**CHALLENGE:** Write out every line of the records below as a JSON list of strings, one string per line, leaving out blank lines.

**INPUT MATERIAL:**
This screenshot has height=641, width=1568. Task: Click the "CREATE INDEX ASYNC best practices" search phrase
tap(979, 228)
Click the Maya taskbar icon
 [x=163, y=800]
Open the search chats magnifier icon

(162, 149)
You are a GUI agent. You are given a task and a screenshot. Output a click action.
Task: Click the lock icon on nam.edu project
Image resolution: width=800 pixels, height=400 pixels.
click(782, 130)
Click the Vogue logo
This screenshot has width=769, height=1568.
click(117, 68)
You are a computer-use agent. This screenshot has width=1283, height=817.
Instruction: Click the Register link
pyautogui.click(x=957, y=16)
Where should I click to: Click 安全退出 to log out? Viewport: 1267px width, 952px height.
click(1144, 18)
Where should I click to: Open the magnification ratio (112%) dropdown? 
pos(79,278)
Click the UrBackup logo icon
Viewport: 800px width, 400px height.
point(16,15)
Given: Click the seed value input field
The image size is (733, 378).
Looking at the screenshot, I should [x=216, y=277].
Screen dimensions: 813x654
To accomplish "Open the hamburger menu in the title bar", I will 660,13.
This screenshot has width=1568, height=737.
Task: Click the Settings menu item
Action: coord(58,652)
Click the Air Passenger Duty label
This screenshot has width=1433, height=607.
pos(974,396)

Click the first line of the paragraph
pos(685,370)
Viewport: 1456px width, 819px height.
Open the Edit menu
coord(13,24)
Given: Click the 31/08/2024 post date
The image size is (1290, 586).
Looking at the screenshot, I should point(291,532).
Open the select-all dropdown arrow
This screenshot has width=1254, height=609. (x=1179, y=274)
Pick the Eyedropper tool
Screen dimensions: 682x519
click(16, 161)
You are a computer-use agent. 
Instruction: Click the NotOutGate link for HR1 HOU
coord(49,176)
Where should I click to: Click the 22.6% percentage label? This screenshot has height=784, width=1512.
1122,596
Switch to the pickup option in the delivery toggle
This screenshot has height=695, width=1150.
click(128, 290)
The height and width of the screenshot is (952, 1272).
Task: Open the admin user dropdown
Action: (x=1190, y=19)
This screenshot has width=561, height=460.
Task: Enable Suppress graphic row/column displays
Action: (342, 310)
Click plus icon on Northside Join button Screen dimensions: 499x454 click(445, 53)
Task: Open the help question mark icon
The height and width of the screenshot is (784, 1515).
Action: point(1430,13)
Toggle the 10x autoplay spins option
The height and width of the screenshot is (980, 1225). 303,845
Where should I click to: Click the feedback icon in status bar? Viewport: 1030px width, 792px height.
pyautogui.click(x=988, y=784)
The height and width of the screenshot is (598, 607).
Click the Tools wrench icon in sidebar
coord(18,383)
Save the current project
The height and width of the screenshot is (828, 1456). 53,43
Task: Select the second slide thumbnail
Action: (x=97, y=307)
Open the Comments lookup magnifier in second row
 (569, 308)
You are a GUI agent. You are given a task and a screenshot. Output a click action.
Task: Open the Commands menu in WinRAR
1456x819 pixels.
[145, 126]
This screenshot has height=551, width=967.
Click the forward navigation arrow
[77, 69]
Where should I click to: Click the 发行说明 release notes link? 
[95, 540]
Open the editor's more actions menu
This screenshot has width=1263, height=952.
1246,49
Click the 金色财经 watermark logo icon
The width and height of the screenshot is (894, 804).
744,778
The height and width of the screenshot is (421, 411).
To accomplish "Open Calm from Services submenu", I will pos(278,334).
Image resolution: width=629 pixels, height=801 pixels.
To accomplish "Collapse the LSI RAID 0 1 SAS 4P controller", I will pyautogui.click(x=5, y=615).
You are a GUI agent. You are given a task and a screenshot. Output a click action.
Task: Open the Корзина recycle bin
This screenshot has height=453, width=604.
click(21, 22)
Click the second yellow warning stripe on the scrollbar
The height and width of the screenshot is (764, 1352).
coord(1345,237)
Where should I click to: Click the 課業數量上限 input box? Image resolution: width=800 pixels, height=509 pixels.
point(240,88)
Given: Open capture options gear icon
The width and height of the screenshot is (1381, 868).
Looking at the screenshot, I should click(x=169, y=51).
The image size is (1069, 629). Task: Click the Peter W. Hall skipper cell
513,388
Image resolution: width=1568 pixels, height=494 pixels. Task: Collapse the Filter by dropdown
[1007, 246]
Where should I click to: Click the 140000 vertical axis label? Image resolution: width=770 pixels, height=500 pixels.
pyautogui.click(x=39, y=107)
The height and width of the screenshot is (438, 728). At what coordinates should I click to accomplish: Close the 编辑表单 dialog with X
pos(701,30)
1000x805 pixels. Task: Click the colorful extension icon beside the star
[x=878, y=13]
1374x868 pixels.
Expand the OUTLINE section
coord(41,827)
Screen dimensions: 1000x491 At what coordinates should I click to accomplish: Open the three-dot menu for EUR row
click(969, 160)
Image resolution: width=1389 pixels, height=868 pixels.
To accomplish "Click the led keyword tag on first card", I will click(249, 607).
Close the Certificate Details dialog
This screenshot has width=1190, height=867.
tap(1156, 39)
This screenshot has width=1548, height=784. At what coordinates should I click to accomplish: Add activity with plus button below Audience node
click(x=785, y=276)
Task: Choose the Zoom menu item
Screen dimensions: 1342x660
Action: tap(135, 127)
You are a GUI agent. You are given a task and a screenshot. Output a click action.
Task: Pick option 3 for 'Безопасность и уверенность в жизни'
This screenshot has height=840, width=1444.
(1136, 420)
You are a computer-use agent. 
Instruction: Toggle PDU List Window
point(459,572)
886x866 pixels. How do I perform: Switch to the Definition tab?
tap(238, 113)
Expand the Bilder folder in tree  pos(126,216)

**ANSWER TO THIS TASK:**
[
  "This screenshot has height=641, width=1568. Task: Click the \"CREATE INDEX ASYNC best practices\" search phrase",
  "tap(979, 228)",
  "Click the Maya taskbar icon",
  " [x=163, y=800]",
  "Open the search chats magnifier icon",
  "(162, 149)",
  "You are a GUI agent. You are given a task and a screenshot. Output a click action.",
  "Task: Click the lock icon on nam.edu project",
  "Image resolution: width=800 pixels, height=400 pixels.",
  "click(782, 130)",
  "Click the Vogue logo",
  "This screenshot has width=769, height=1568.",
  "click(117, 68)",
  "You are a computer-use agent. This screenshot has width=1283, height=817.",
  "Instruction: Click the Register link",
  "pyautogui.click(x=957, y=16)",
  "Where should I click to: Click 安全退出 to log out? Viewport: 1267px width, 952px height.",
  "click(1144, 18)",
  "Where should I click to: Open the magnification ratio (112%) dropdown? ",
  "pos(79,278)",
  "Click the UrBackup logo icon",
  "Viewport: 800px width, 400px height.",
  "point(16,15)",
  "Given: Click the seed value input field",
  "The image size is (733, 378).",
  "Looking at the screenshot, I should [x=216, y=277].",
  "Screen dimensions: 813x654",
  "To accomplish \"Open the hamburger menu in the title bar\", I will 660,13.",
  "This screenshot has width=1568, height=737.",
  "Task: Click the Settings menu item",
  "Action: coord(58,652)",
  "Click the Air Passenger Duty label",
  "This screenshot has width=1433, height=607.",
  "pos(974,396)",
  "Click the first line of the paragraph",
  "pos(685,370)",
  "Viewport: 1456px width, 819px height.",
  "Open the Edit menu",
  "coord(13,24)",
  "Given: Click the 31/08/2024 post date",
  "The image size is (1290, 586).",
  "Looking at the screenshot, I should point(291,532).",
  "Open the select-all dropdown arrow",
  "This screenshot has width=1254, height=609. (x=1179, y=274)",
  "Pick the Eyedropper tool",
  "Screen dimensions: 682x519",
  "click(16, 161)",
  "You are a computer-use agent. ",
  "Instruction: Click the NotOutGate link for HR1 HOU",
  "coord(49,176)",
  "Where should I click to: Click the 22.6% percentage label? This screenshot has height=784, width=1512.",
  "1122,596",
  "Switch to the pickup option in the delivery toggle",
  "This screenshot has height=695, width=1150.",
  "click(128, 290)",
  "The height and width of the screenshot is (952, 1272).",
  "Task: Open the admin user dropdown",
  "Action: (x=1190, y=19)",
  "This screenshot has width=561, height=460.",
  "Task: Enable Suppress graphic row/column displays",
  "Action: (342, 310)",
  "Click plus icon on Northside Join button Screen dimensions: 499x454 click(445, 53)",
  "Task: Open the help question mark icon",
  "The height and width of the screenshot is (784, 1515).",
  "Action: point(1430,13)",
  "Toggle the 10x autoplay spins option",
  "The height and width of the screenshot is (980, 1225). 303,845",
  "Where should I click to: Click the feedback icon in status bar? Viewport: 1030px width, 792px height.",
  "pyautogui.click(x=988, y=784)",
  "The height and width of the screenshot is (598, 607).",
  "Click the Tools wrench icon in sidebar",
  "coord(18,383)",
  "Save the current project",
  "The height and width of the screenshot is (828, 1456). 53,43",
  "Task: Select the second slide thumbnail",
  "Action: (x=97, y=307)",
  "Open the Comments lookup magnifier in second row",
  " (569, 308)",
  "You are a GUI agent. You are given a task and a screenshot. Output a click action.",
  "Task: Open the Commands menu in WinRAR",
  "1456x819 pixels.",
  "[145, 126]",
  "This screenshot has height=551, width=967.",
  "Click the forward navigation arrow",
  "[77, 69]",
  "Where should I click to: Click the 发行说明 release notes link? ",
  "[95, 540]",
  "Open the editor's more actions menu",
  "This screenshot has width=1263, height=952.",
  "1246,49",
  "Click the 金色财经 watermark logo icon",
  "The width and height of the screenshot is (894, 804).",
  "744,778",
  "The height and width of the screenshot is (421, 411).",
  "To accomplish \"Open Calm from Services submenu\", I will pos(278,334).",
  "Image resolution: width=629 pixels, height=801 pixels.",
  "To accomplish \"Collapse the LSI RAID 0 1 SAS 4P controller\", I will pyautogui.click(x=5, y=615).",
  "You are a GUI agent. You are given a task and a screenshot. Output a click action.",
  "Task: Open the Корзина recycle bin",
  "This screenshot has height=453, width=604.",
  "click(21, 22)",
  "Click the second yellow warning stripe on the scrollbar",
  "The height and width of the screenshot is (764, 1352).",
  "coord(1345,237)",
  "Where should I click to: Click the 課業數量上限 input box? Image resolution: width=800 pixels, height=509 pixels.",
  "point(240,88)",
  "Given: Open capture options gear icon",
  "The width and height of the screenshot is (1381, 868).",
  "Looking at the screenshot, I should click(x=169, y=51).",
  "The image size is (1069, 629). Task: Click the Peter W. Hall skipper cell",
  "513,388",
  "Image resolution: width=1568 pixels, height=494 pixels. Task: Collapse the Filter by dropdown",
  "[1007, 246]",
  "Where should I click to: Click the 140000 vertical axis label? Image resolution: width=770 pixels, height=500 pixels.",
  "pyautogui.click(x=39, y=107)",
  "The height and width of the screenshot is (438, 728). At what coordinates should I click to accomplish: Close the 编辑表单 dialog with X",
  "pos(701,30)",
  "1000x805 pixels. Task: Click the colorful extension icon beside the star",
  "[x=878, y=13]",
  "1374x868 pixels.",
  "Expand the OUTLINE section",
  "coord(41,827)",
  "Screen dimensions: 1000x491 At what coordinates should I click to accomplish: Open the three-dot menu for EUR row",
  "click(969, 160)",
  "Image resolution: width=1389 pixels, height=868 pixels.",
  "To accomplish \"Click the led keyword tag on first card\", I will click(249, 607).",
  "Close the Certificate Details dialog",
  "This screenshot has width=1190, height=867.",
  "tap(1156, 39)",
  "This screenshot has width=1548, height=784. At what coordinates should I click to accomplish: Add activity with plus button below Audience node",
  "click(x=785, y=276)",
  "Task: Choose the Zoom menu item",
  "Screen dimensions: 1342x660",
  "Action: tap(135, 127)",
  "You are a GUI agent. You are given a task and a screenshot. Output a click action.",
  "Task: Pick option 3 for 'Безопасность и уверенность в жизни'",
  "This screenshot has height=840, width=1444.",
  "(1136, 420)",
  "You are a computer-use agent. ",
  "Instruction: Toggle PDU List Window",
  "point(459,572)",
  "886x866 pixels. How do I perform: Switch to the Definition tab?",
  "tap(238, 113)",
  "Expand the Bilder folder in tree  pos(126,216)"
]